Aparte del zumbido de los tanques y el suave chapoteo de los peces nadando, no había ni un alma a la vista.

¿Se habían ido todos?

«Splash—»

«Splash—»

—¡Sisss!

De repente, un ruido fuerte vino de detrás de él. Edward se giró bruscamente, sobresaltado.

Justo frente a él, la cara grotesca de un pez se aplastaba contra el cristal del tanque.

—¡Ah! —gritó Edward, con el corazón saltando, y cayó directamente al suelo.

…

En otro lugar, Lydia y Henry permanecían sentados en un tenso silencio. Pasaron semáforo tras semáforo en rojo y finalmente llegaron al jardín de infancia.

Lydia saltó del coche antes de que se detuviera por completo, fijando sus ojos en una pequeña figura agachada a un lado.

—¡Oscar! —llamó, apresurándose hacia él.

—¡Mami! —oyó Oscar el ruido y corrió rápidamente—. ¡Mami, por fin! ¡Tenemos que encontrar a Eddie, ahora!

Al ver sus ojos enrojecidos, Lydia sintió una punzada en el corazón.

Pero antes de que pudiera decir algo, Henry se acercó con rostro sombrío.

—¿Qué pasó?

Oscar se estremeció un poco ante su presencia, moviéndose nerviosamente hacia un lado.

—Yo… no lo sé… —murmuró.

Luego explicó la situación, sorbiendo por la culpa y el miedo.

—Pensé… pensé que Eddie había vuelto. Intenté llamarlo, pero no respondía…

—Suficiente —Lydia abrazó a Oscar, secando suavemente sus lágrimas—. No llores, cariño. Eddie estará bien.

Se volvió hacia Henry.

—Ahora mismo, necesitamos concentrarnos en encontrar a Edward.

Henry miró a la pareja antes de espetarles:

—¡Suban al coche!

Lydia le dijo a Oscar que se quedara en el jardín de infancia, pero él negó obstinadamente con la cabeza.

—Es mi culpa que se haya perdido. Tengo que ayudar a encontrarlo. Por favor, déjame ir también.

Viendo lo serio que estaba, Lydia no pudo negarse. Suspiró:

—Está bien, puedes venir.

Tan pronto como subieron al coche, Henry echó un vistazo a Oscar, claramente conteniendo su ira.

—¿Por qué lo trajiste?

Antes de que Lydia pudiera responder, Oscar habló, tratando de sonar valiente.

—¡Yo también quiero ayudar a encontrar a Eddie!

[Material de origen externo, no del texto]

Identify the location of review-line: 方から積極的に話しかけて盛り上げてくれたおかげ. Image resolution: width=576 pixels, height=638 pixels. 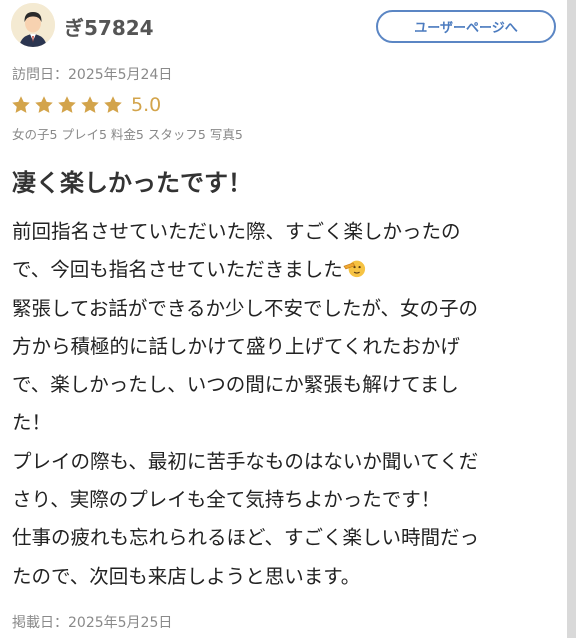
(236, 346).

Henry le lanzó una mirada fría, pero no dijo nada más.

—Bien. Como sea.

Lydia exhaló silenciosamente. Este no era momento para discutir con Henry. Lo único que importaba era encontrar a Edward.

—¿Adónde vamos? —preguntó, pensando de repente en algo.

—Al acuario —respondió Henry secamente, con el rostro tenso mientras pisaba el acelerador.

Lydia frunció ligeramente el ceño.

—¿Deberíamos llamar a la policía?

—¿Policía? —Henry soltó una leve risa cínica—. ¿De qué serviría?

Se dio cuenta de que tenía razón. Edward solo llevaba desaparecido una hora. Por muy ansiosos que estuvieran, llamar a la policía probablemente no ayudaría. Solo estaba entrando en pánico.

Los tres se dirigieron rápidamente al acuario, solo para encontrarse con que estaba cerrando.

—¡Esperen! ¡Un momento! —Lydia saltó del coche y corrió hacia allí.

—Lo siento, señora, ya estamos cerrados —dijo el personal.

—Por favor, mi hijo se perdió aquí hoy. Solo dennos unos minutos para buscarlo, por favor —suplicó Lydia suavemente.

Uno de los trabajadores parecía dudoso.

Pero otro, que parecía un supervisor, se tensó inmediatamente al oír la palabra “perdido”.

—¡De ninguna manera! Estamos cerrados, y todos los niños ya fueron recogidos. Si están buscando a alguien, revisen la escuela. No vengan aquí haciendo suposiciones.

Luego dio la orden de cerrar las puertas.